Numerical simulation and application of micro-nano bubble releaser for irrigation

In oxygenated irrigation, there are problems of large oxygenated bubble particles, low oxygen concentration in water, and mismatch with current irrigation systems. In this paper, numerical simulation of micro-nano bubble releaser was carried out and the development of oxygenated irrigation equipment was studied. The release method of dissolved gas was selected to generate micro-nano bubbles after comparing different micro-nano bubble generation methods. The basic structure of the core-component releaser of generating micro-nano bubbles was initially determined. Effects of different structures of the release device on water aeration performance were studied by CFD analysis method. An optimal structure of the releaser was determined with orthogonal experiments based on a single factor experiment. The structural parameters included a throat of a 3 mm diameter, a 2 mm thick turbulent cavity, a six-degree exit angle, and two outlets. Optimal inlet and outlet pressure difference of the release device was 0.3 MPa. The bubble had an average particle size of 373.1 nm as measured. The release device was fabricated by 3D printing technology and the micro-nano bubble aeration irrigation device was developed.

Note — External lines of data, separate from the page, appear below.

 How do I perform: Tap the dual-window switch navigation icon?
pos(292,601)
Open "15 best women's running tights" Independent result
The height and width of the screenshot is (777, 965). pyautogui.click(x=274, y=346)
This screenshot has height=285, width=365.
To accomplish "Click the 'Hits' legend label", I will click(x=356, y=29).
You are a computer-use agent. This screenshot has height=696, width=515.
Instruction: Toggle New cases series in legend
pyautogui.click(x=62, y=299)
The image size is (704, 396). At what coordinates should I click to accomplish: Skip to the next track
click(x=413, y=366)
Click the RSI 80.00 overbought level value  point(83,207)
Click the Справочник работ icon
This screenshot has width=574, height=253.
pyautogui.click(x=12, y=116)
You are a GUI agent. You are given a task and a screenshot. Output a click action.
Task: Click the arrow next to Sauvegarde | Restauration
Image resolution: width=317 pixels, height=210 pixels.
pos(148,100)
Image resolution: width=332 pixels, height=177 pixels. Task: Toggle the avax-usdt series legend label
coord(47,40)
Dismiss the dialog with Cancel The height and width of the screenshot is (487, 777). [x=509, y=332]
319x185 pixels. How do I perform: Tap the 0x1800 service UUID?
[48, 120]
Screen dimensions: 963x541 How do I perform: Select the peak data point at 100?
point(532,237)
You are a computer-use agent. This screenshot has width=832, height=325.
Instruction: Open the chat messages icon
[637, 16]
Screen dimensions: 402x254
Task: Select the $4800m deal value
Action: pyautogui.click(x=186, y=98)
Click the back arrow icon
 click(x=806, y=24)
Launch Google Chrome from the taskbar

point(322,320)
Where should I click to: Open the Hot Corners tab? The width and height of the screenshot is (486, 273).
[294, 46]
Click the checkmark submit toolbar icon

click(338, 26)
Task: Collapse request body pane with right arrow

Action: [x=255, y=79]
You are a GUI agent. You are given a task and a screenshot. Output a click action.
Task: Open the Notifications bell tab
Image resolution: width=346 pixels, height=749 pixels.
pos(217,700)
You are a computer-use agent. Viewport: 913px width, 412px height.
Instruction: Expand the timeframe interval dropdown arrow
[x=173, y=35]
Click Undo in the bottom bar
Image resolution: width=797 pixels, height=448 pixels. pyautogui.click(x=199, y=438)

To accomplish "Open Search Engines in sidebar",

The system function test was carried out. Under the standard state, the performance parameters of the micro-nano bubble aerator included the maximum oxygen concentration of 11.4 mg/L, a total oxygen transfer coefficient of 0.4139 min-1, 0.0114 kg/h oxygenation capacity, and 60.81% oxygen utilization rate. The device had advantages of a high oxygen-increasing efficiency and a small volume, making it quite prospective in the field of oxygenated irrigation.